_Source text_
####################

Obamacare is here to stay, so American businesses may as well get used to it. After the U.S. Supreme Court ruled on Thursday to leave President Barack Obama’s healthcare reform mostly intact, Republican presidential hopeful Mitt Romney vowed to try and repeal it next year if elected. But that’s empty rhetoric. His party will lack the votes. The GOP and companies big and small have been obsessing over the broad lack of certainty. They should embrace the fact they just got some.
The landmark overhaul of the U.S. healthcare system escaped the nation’s highest court virtually unscathed. The decision left Republicans gnashing their teeth. Romney said overturning the law would be a day-one initiative in his White House. The Senate, however, would probably make that impossible. It would take 60 votes to do so. The GOP has 47 members in the chamber now. Even the most optimistic scenarios have them gaining only 10 more in November.
At best, Republicans could try neutering the individual mandate, which would require only a simple majority. That could get hairy, though. While the Supreme Court called it a tax, the legislation labels it a penalty. Such a move would also look politically desperate, leaving most of the president’s plan intact anyway.

####################

_Information shown_
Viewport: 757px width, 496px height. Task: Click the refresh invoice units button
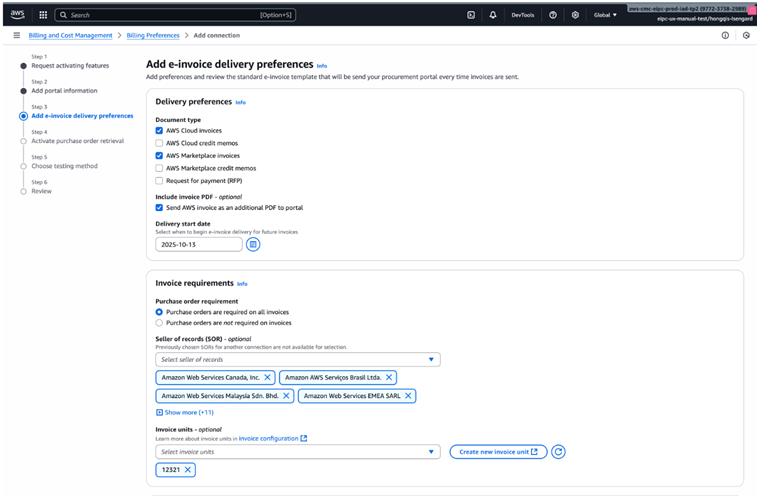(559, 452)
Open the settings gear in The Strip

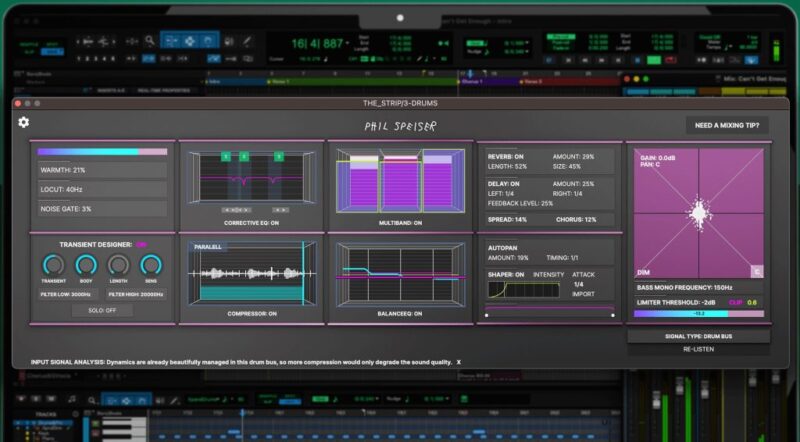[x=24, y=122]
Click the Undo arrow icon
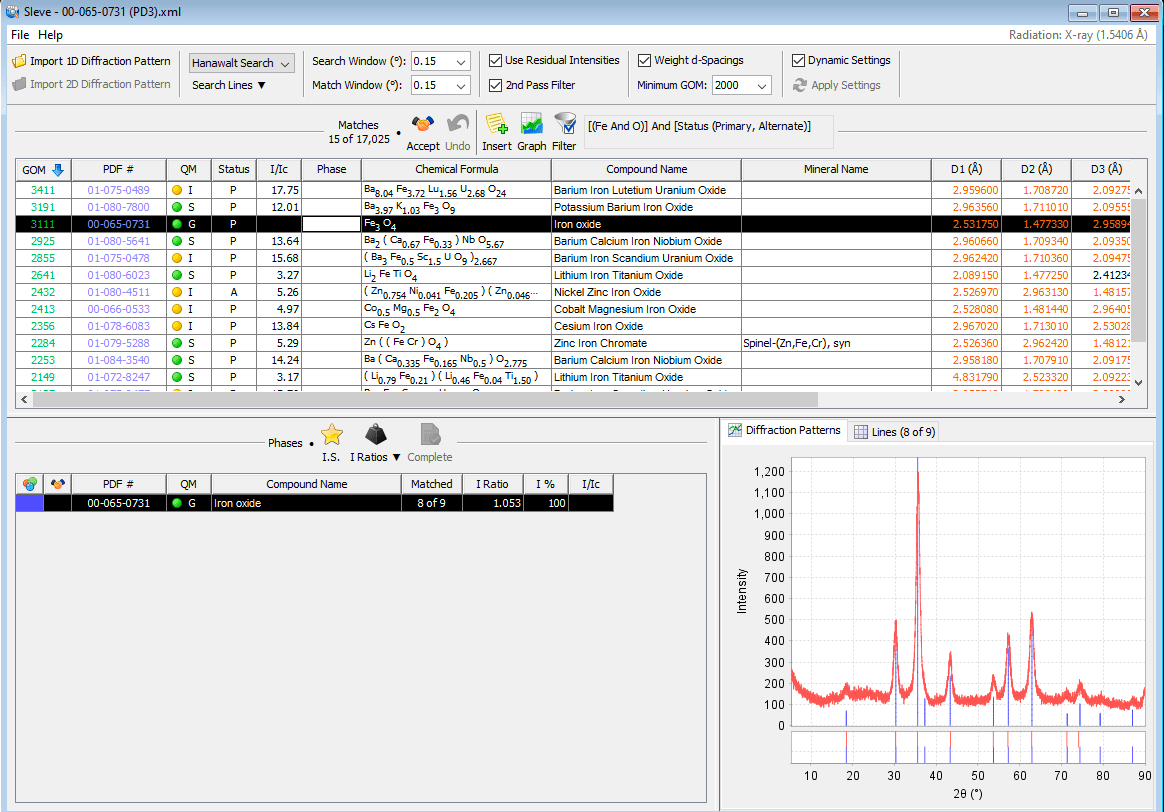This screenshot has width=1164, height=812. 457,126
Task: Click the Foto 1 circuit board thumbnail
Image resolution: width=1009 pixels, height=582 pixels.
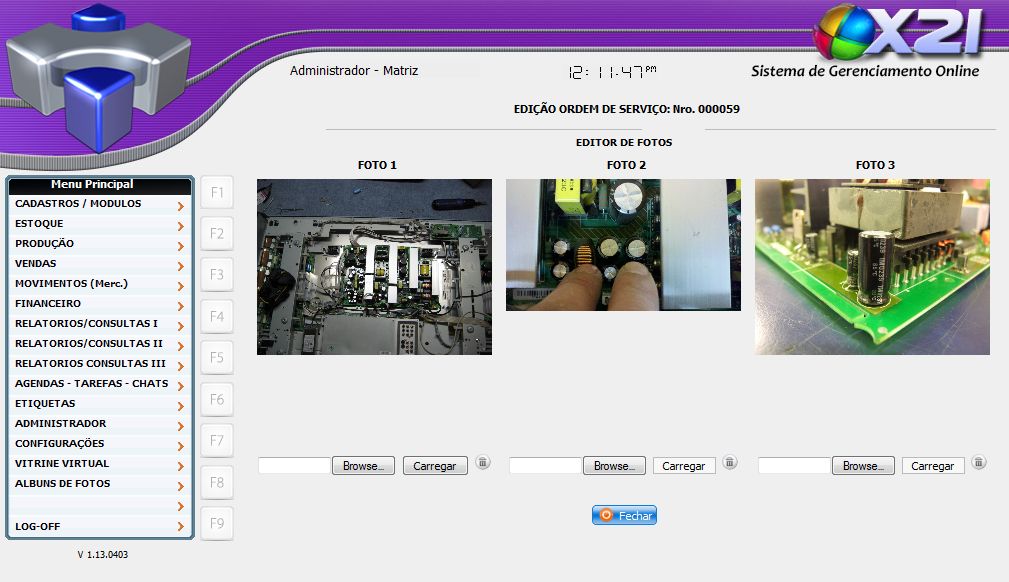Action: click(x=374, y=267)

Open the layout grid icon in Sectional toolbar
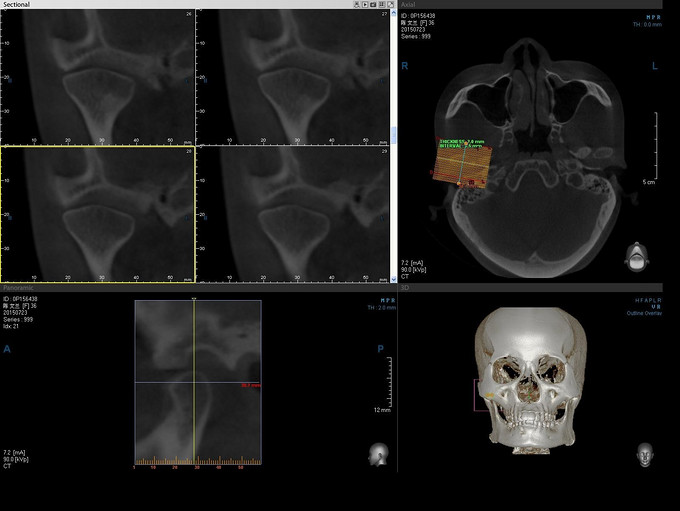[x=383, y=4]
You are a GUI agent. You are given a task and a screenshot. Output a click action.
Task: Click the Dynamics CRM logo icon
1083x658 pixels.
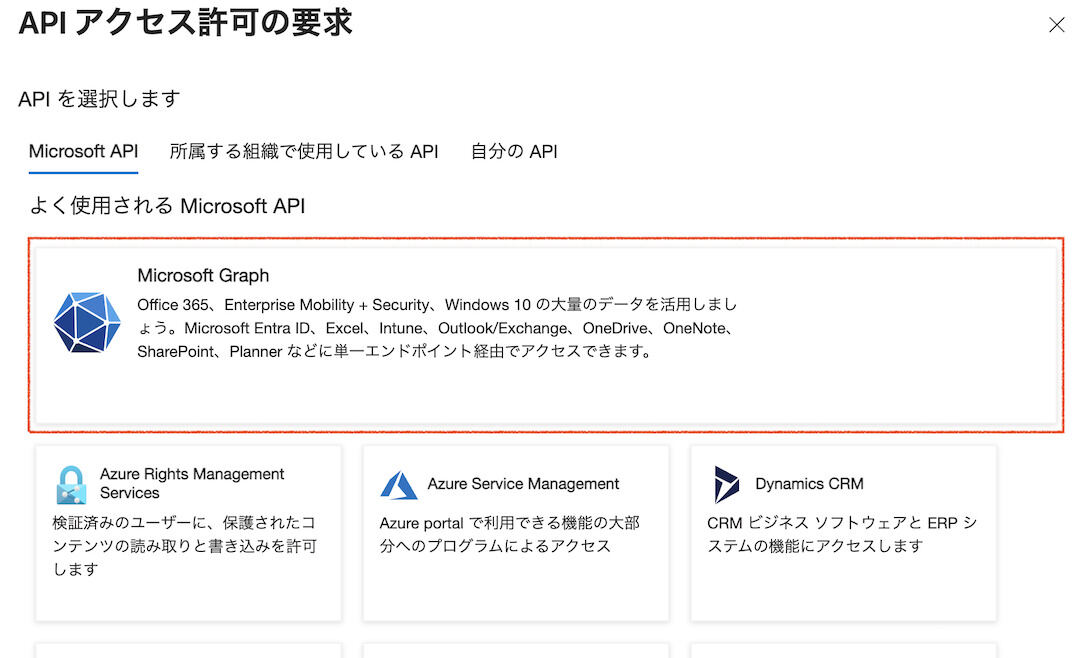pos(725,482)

####################

Extend the commentary above on the Supreme Court's Obamacare ruling with a few more paragraphs, picking up after its final sentence.

Corporate America would do well to forget about the iffy political calculus. Chief executives have been blaming uncertainty for all manner of problems for years. A 2011 Cleveland Federal Reserve study cited by Republican House Speaker John Boehner noted that “the net percentage of small business owners planning to hire would be six percentage points higher” if not for uncertainty created by Washington. A Gallup poll found that nearly half of small businesses said they aren’t hiring, in part, because of worries about the potential cost of healthcare.
Even the trade group that filed the lawsuit challenging the healthcare law could find a silver lining. The National Federation of Independent Business kicked off the commentary accompanying its June optimism index lamenting uncertainty, particularly the kind created by Washington. The Supreme Court ruling means firms can more easily plan for the future, invest and hire accordingly. That kind of certitude should help Obamacare’s bitter medicine go down.